— start Text shown —

Next I calculated $\alpha, \sin\alpha$ followed by $\alpha+\beta$ and $\sin(\alpha+\beta)$.

Anonymous

From the last constraint equation, $$\dfrac{\sin{\beta}}{\tan{\alpha}} + \cos{\beta} = \dfrac{H}{r} = \text{constant}$$

Anonymous

After, simplifying that, we get $$\dfrac{\sin{\alpha + \beta}}{\sin{\alpha}} = \text{constant}$$ Also, $$\dfrac{R}{W} = \dfrac{\sin{\alpha}}{\sin{\alpha + \beta}}$$

Anonymous

03:42

@sammygerbil That would have been tedious.

Anonymous

Here, $$H = \text{Height of base from pulley}$$ and $$r = \text{Radius of the hemisphere}$$

sammy gerbil

@IceInkberry Yes. So $R$ is constant. I didn't follow it through.

Anonymous

You were just a step away from that!

sammy gerbil

@IceInkberry Yes I was.

I would like to know if there is a simpler way of seeing why $R$ is constant.

Anonymous

@sammygerbil If I find out any, I would share it.

Anonymous

03:46

It was a nice question. I never dealt with triangular forces on which sine law could be applied. I learnt something new. Thankyou!

Loop Back

04:00

@JohnRennie r u there?

John Rennie

04:14

@LoopBack morning :-)

Loop Back

@JohnRennie do you anything about joule expansion (free expansion) of ideal gas

@JohnRennie morning

John Rennie

@LoopBack yes ... ?

Loop Back

@JohnRennie why doesn't the temperature decreases when an ideal gas undergoes free expansion. As the ideal gas does work in increasing it's volume , it's temperature should decrease

John Rennie

A gas does work when it pushes on something. In a free expansion the gas is expanding into a vacuum so it isn't pushing on anything.

Loop Back

@JohnRennie in questions during an adiabatic process gas pushes against a piston which is generally taken massless, so why is such process adiabatic and not free expansion.

@JohnRennie a massless piston is equivalent to opening value of a small container so that the gas may fill in the larger container.

John Rennie

04:28

If the piston really was massless and not connected to anything then the expansion would be free. In practice we assume the piston is connected to something e.g. a train engine, and the work is transferred through the piston to the train (or whatever).

Loop Back

@JohnRennie thanks. It really helped.

John Rennie

@LoopBack there is another way to think about this if you're interested ...

Loop Back

@JohnRennie always interested

John Rennie

A gas is made up of atoms or molecules all whizzing around in random directions at high speed. The pressure of the gas is due to these molecules hitting the walls of the container and bouncing off. You probably already know this. Yes?

— end Text shown —

# Exercise A:
In the listing, copy every line exactly from the one containing "How do I perform: Enable" down to the one containing "click(103, 156)", including both of those lines.
The listing that follows has no connection to the physics chat.

— start Data supplied —

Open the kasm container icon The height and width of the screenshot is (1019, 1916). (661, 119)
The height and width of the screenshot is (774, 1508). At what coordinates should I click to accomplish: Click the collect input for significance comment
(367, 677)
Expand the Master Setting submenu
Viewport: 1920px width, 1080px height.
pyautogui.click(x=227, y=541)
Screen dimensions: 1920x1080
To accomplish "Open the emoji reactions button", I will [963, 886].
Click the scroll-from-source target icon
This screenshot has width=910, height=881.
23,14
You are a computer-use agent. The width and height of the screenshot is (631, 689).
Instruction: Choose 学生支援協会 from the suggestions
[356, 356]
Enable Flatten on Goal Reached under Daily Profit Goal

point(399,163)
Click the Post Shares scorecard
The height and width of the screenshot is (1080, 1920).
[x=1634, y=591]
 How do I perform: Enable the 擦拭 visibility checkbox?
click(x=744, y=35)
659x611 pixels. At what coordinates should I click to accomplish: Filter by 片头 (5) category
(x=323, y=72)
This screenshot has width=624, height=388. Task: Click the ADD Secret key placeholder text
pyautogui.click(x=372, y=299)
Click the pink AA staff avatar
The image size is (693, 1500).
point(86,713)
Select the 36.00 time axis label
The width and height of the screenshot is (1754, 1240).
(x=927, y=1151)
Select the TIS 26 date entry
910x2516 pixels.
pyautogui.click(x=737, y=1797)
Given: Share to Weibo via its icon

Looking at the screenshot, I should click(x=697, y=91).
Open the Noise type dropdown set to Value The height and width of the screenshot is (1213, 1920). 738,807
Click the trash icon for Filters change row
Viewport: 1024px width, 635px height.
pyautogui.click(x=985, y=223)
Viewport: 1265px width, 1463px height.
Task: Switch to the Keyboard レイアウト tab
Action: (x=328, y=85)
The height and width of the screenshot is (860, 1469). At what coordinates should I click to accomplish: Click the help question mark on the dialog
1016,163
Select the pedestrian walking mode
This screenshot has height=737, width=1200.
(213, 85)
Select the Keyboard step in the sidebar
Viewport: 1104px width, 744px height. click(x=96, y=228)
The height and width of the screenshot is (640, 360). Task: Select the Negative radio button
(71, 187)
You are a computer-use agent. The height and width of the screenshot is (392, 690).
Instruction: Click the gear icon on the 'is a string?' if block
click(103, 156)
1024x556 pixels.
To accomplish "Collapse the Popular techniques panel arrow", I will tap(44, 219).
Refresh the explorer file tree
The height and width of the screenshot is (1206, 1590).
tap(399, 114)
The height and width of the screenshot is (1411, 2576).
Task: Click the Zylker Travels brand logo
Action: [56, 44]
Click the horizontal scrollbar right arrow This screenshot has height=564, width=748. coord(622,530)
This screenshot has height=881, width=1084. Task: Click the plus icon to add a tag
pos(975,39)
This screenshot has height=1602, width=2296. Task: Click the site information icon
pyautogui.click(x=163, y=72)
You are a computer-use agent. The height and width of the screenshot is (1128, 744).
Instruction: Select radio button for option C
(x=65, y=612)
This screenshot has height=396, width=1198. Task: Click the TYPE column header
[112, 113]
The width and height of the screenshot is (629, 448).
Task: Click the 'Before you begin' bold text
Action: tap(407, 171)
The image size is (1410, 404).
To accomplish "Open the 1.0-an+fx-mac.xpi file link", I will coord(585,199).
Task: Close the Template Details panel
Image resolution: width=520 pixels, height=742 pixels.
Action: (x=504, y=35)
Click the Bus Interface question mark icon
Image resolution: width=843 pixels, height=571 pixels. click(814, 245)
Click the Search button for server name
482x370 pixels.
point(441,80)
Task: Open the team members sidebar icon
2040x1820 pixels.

— end Data supplied —

# Exercise B:
In the physics chat, why does a gas do no work during a free expansion?

# Expected answer A:
 How do I perform: Enable the 擦拭 visibility checkbox?
click(x=744, y=35)
659x611 pixels. At what coordinates should I click to accomplish: Filter by 片头 (5) category
(x=323, y=72)
This screenshot has width=624, height=388. Task: Click the ADD Secret key placeholder text
pyautogui.click(x=372, y=299)
Click the pink AA staff avatar
The image size is (693, 1500).
point(86,713)
Select the 36.00 time axis label
The width and height of the screenshot is (1754, 1240).
(x=927, y=1151)
Select the TIS 26 date entry
910x2516 pixels.
pyautogui.click(x=737, y=1797)
Given: Share to Weibo via its icon

Looking at the screenshot, I should click(x=697, y=91).
Open the Noise type dropdown set to Value The height and width of the screenshot is (1213, 1920). 738,807
Click the trash icon for Filters change row
Viewport: 1024px width, 635px height.
pyautogui.click(x=985, y=223)
Viewport: 1265px width, 1463px height.
Task: Switch to the Keyboard レイアウト tab
Action: (x=328, y=85)
The height and width of the screenshot is (860, 1469). At what coordinates should I click to accomplish: Click the help question mark on the dialog
1016,163
Select the pedestrian walking mode
This screenshot has height=737, width=1200.
(213, 85)
Select the Keyboard step in the sidebar
Viewport: 1104px width, 744px height. click(x=96, y=228)
The height and width of the screenshot is (640, 360). Task: Select the Negative radio button
(71, 187)
You are a computer-use agent. The height and width of the screenshot is (392, 690).
Instruction: Click the gear icon on the 'is a string?' if block
click(103, 156)

# Expected answer B:
It is expanding into a vacuum, so it isn't pushing on anything.